Repeat the lines beginning at the one with "Image resolution: width=952" and running to the end of the material, keeping the first and last of them, exactly as they appear.

AVAILABLE DATA:
--------------------------------------------------

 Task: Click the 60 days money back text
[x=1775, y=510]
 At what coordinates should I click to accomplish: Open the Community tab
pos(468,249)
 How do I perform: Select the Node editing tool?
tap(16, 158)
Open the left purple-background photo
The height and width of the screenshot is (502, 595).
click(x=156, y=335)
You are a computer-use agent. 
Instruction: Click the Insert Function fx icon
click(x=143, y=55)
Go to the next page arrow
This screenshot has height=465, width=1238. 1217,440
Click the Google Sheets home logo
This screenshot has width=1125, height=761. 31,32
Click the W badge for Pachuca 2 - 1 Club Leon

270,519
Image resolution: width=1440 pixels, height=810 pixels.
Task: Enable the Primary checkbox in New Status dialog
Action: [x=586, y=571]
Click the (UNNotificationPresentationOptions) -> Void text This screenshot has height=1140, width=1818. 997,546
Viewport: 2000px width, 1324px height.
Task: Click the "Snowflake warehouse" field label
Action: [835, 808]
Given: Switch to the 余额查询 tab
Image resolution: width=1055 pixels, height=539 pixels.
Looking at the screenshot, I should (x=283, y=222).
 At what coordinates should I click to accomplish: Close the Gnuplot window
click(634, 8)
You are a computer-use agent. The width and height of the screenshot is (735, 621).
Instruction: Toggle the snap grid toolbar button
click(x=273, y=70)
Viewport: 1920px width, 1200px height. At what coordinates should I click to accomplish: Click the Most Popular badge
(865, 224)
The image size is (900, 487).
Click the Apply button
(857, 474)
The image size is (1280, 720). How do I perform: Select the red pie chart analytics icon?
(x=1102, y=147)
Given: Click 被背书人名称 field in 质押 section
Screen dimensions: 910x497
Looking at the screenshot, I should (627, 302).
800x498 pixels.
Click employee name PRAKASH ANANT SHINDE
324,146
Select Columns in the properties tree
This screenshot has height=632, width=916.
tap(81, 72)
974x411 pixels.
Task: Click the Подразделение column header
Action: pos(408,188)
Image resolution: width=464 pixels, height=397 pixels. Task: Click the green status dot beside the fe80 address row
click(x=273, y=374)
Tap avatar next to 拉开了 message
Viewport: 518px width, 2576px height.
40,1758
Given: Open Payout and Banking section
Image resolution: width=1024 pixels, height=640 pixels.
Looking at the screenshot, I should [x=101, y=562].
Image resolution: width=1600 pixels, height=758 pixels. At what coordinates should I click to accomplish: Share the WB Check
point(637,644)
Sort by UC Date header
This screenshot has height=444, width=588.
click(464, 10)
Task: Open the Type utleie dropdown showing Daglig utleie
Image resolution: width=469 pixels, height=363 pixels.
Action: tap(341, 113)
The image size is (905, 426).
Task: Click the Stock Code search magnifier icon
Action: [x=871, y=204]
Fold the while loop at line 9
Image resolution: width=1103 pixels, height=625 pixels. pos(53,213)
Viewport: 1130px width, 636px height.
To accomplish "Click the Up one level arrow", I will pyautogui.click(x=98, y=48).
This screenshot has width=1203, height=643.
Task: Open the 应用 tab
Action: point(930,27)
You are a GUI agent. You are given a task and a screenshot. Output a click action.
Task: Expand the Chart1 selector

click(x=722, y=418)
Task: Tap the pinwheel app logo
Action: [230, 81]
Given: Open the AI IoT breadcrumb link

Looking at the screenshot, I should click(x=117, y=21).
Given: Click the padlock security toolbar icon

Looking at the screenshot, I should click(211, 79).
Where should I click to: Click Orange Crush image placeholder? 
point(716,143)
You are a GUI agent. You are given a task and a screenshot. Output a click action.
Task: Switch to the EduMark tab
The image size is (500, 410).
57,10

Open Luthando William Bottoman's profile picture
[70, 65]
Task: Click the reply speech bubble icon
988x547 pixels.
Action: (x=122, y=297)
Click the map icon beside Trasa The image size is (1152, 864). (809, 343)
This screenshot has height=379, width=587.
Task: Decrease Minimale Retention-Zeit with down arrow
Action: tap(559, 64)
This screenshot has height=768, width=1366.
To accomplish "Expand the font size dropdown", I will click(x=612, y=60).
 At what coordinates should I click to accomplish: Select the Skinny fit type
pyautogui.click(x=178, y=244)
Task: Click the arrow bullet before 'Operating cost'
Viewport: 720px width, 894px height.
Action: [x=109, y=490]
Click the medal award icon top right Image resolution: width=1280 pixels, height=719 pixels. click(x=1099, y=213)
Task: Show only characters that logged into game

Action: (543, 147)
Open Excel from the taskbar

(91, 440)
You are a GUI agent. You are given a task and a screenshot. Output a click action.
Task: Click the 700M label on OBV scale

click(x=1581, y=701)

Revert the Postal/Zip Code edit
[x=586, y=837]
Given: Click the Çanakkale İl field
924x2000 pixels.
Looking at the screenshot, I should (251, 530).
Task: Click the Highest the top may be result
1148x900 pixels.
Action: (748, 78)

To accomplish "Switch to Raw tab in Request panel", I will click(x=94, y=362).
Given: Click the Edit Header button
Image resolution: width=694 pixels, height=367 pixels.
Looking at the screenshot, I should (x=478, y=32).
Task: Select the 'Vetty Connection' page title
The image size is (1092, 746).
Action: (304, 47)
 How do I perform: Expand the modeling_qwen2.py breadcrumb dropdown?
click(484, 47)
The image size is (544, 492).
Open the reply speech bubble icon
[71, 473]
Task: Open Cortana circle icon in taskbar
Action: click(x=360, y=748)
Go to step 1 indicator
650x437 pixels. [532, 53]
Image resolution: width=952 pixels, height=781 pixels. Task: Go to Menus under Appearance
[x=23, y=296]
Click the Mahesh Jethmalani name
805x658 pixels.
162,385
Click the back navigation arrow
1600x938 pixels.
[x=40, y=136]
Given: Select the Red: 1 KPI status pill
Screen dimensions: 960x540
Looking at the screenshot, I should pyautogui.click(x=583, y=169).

--------------------------------------------------

YOUR RESPONSE:
Image resolution: width=952 pixels, height=781 pixels. Task: Go to Menus under Appearance
[x=23, y=296]
Click the Mahesh Jethmalani name
805x658 pixels.
162,385
Click the back navigation arrow
1600x938 pixels.
[x=40, y=136]
Given: Select the Red: 1 KPI status pill
Screen dimensions: 960x540
Looking at the screenshot, I should pyautogui.click(x=583, y=169).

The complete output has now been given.